With pictures omitted, output the records below exactly as they appear.

START Given records

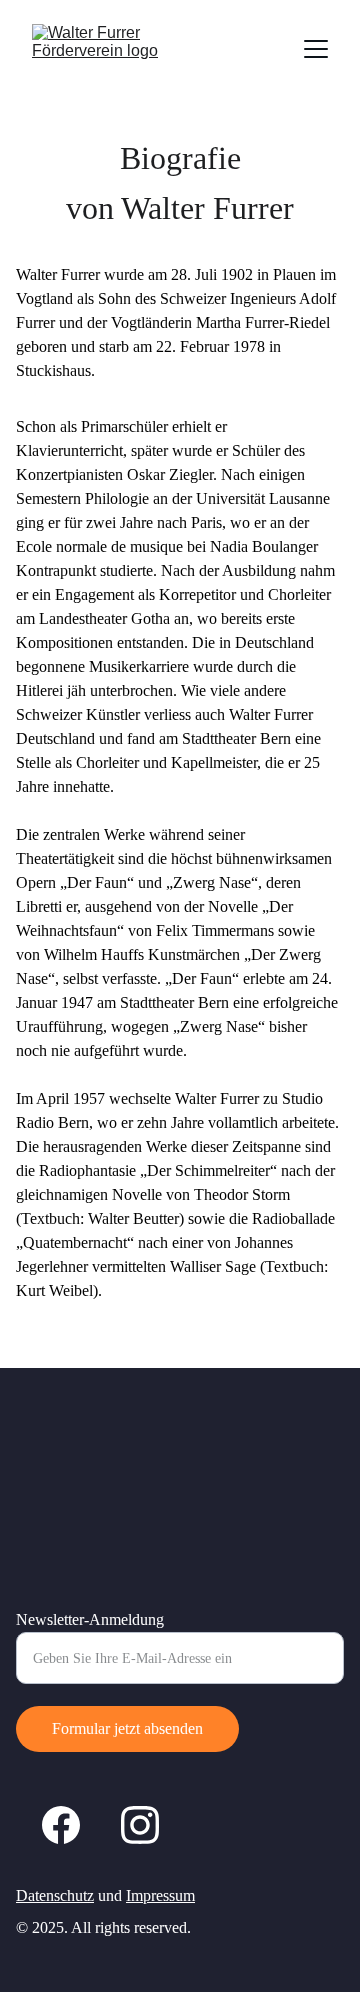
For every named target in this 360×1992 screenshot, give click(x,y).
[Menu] (316, 49)
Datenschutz (55, 1895)
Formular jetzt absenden (127, 1728)
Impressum (160, 1895)
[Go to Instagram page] (140, 1825)
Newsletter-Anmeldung (90, 1619)
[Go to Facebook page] (61, 1825)
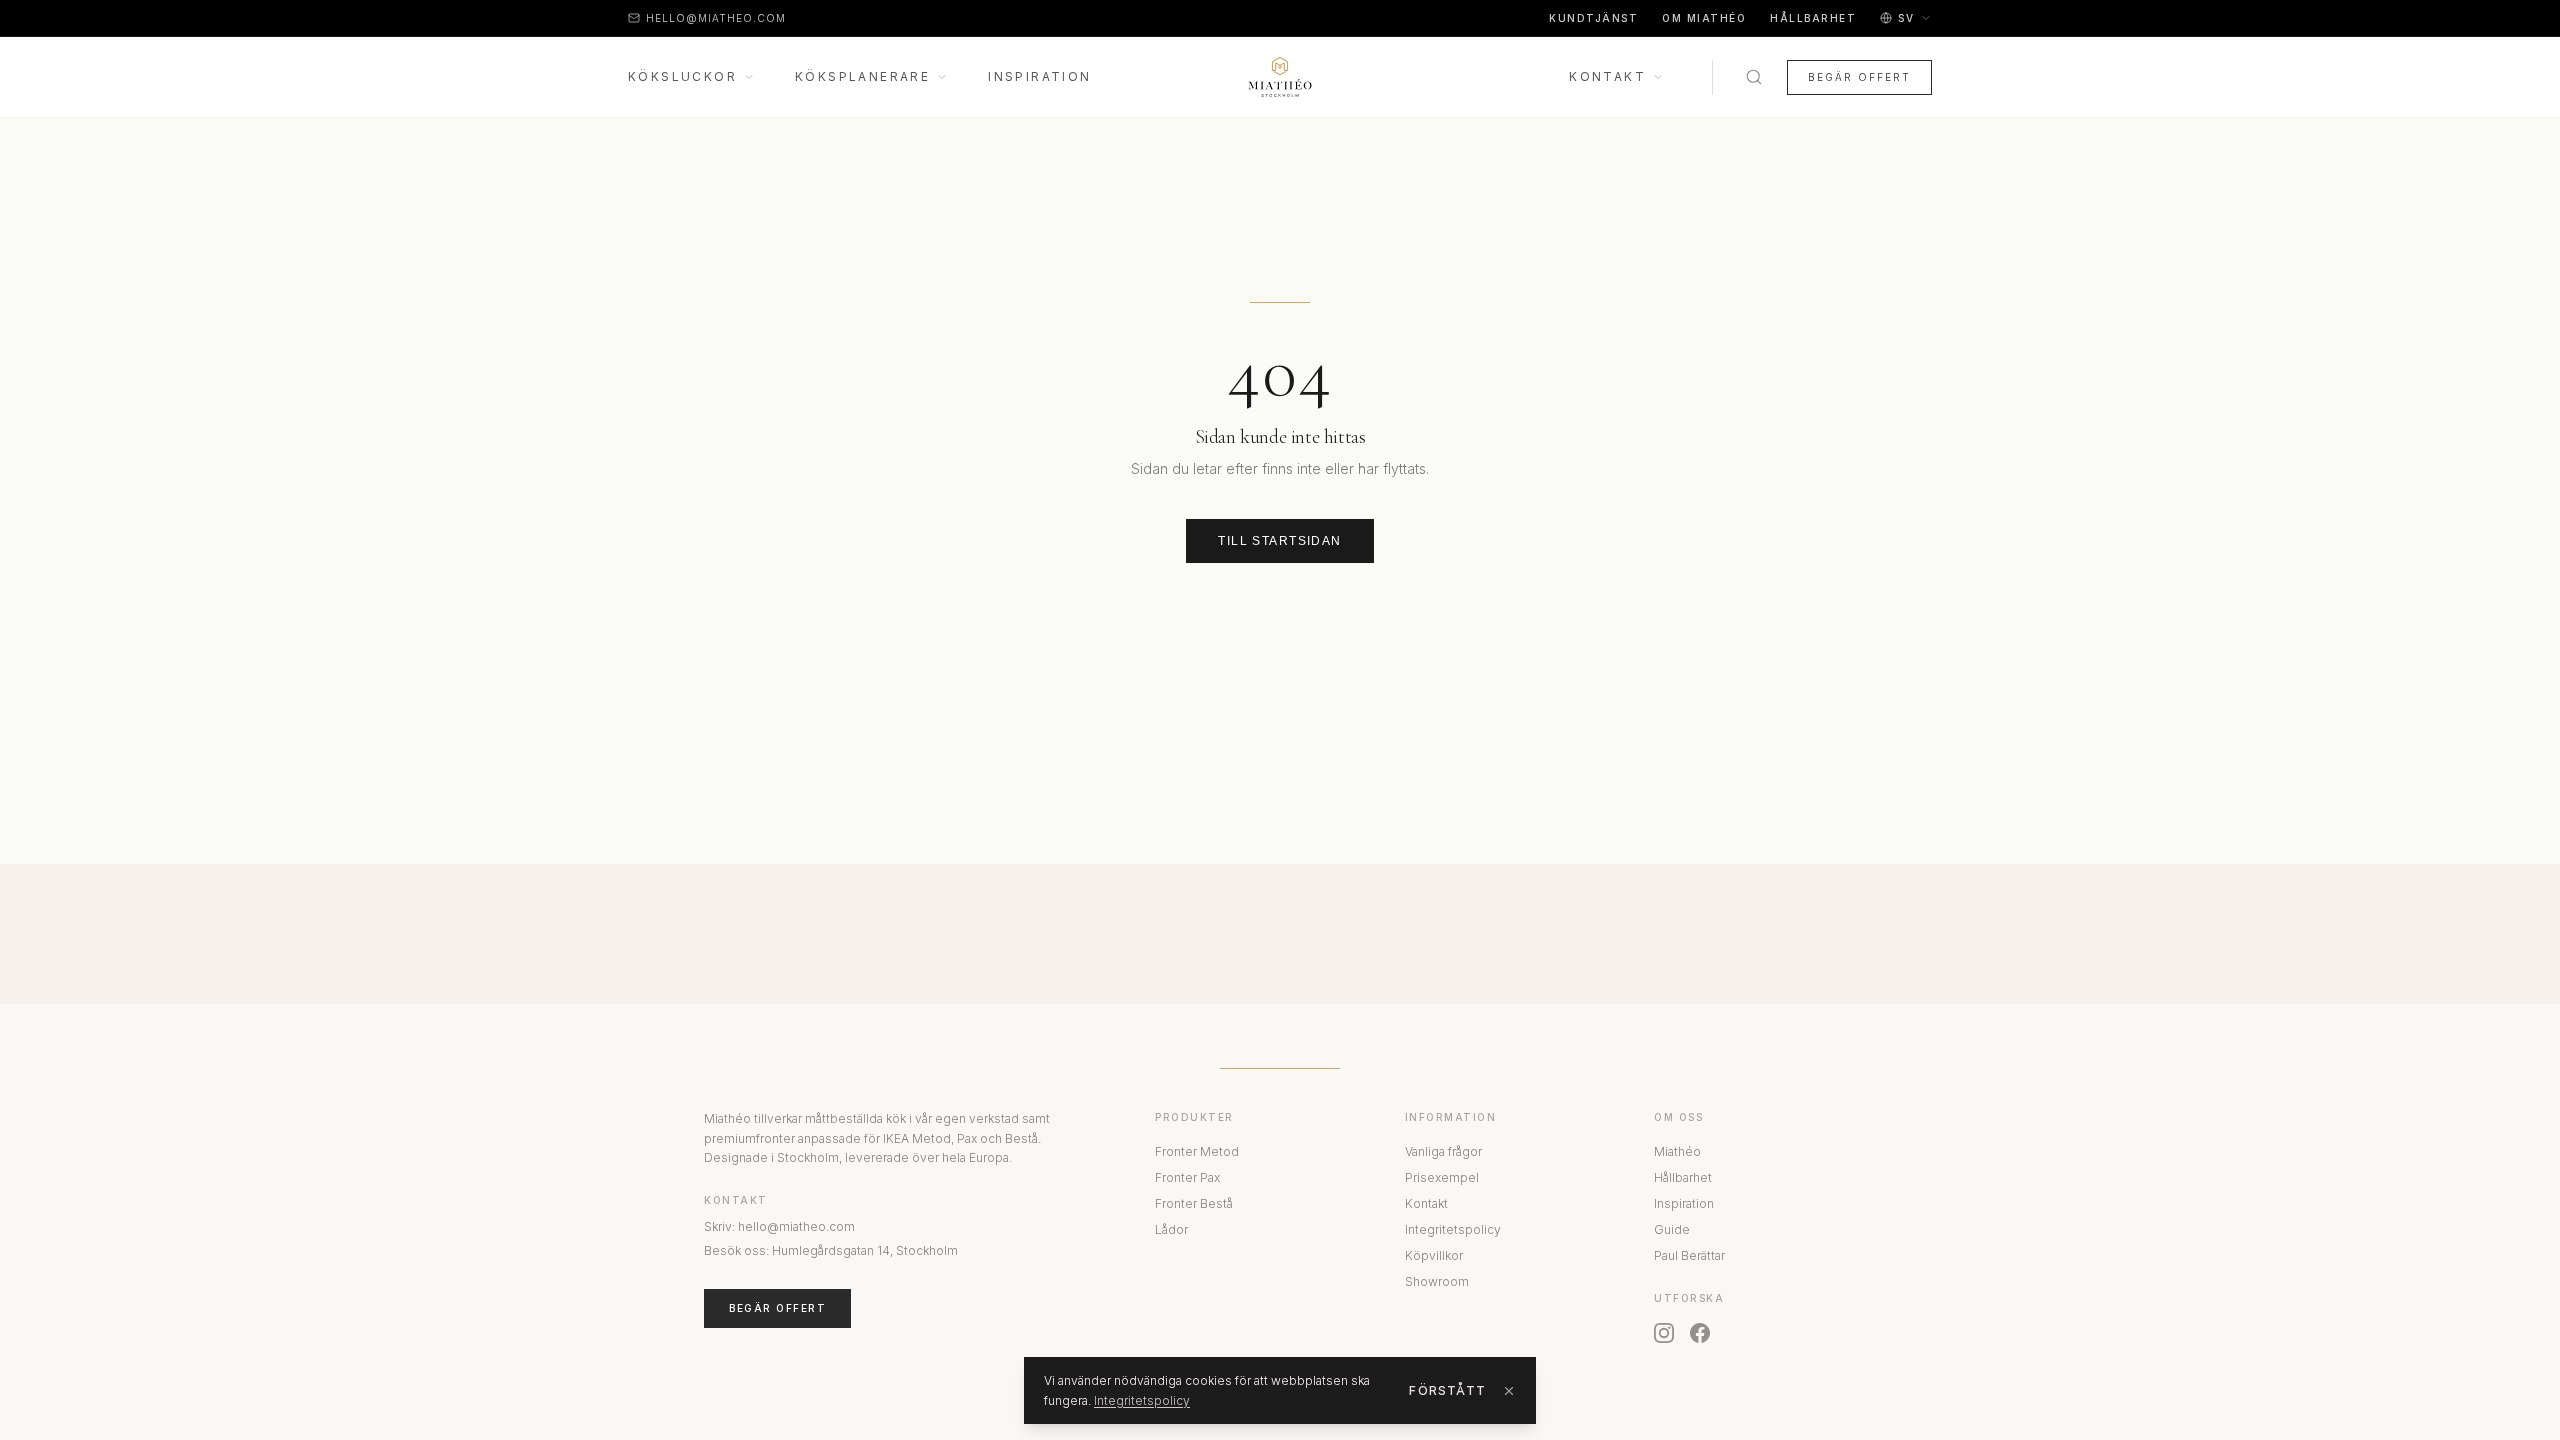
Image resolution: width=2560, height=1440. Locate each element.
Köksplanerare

END Given records

- [Answer space]:
For every named target in this 360×1992 screenshot, give click(x,y).
[Menu] (316, 49)
Datenschutz (55, 1895)
Formular jetzt absenden (127, 1728)
Impressum (160, 1895)
[Go to Instagram page] (140, 1825)
Newsletter-Anmeldung (90, 1619)
[Go to Facebook page] (61, 1825)
Image resolution: width=2560, height=1440. Locate each element.
Köksplanerare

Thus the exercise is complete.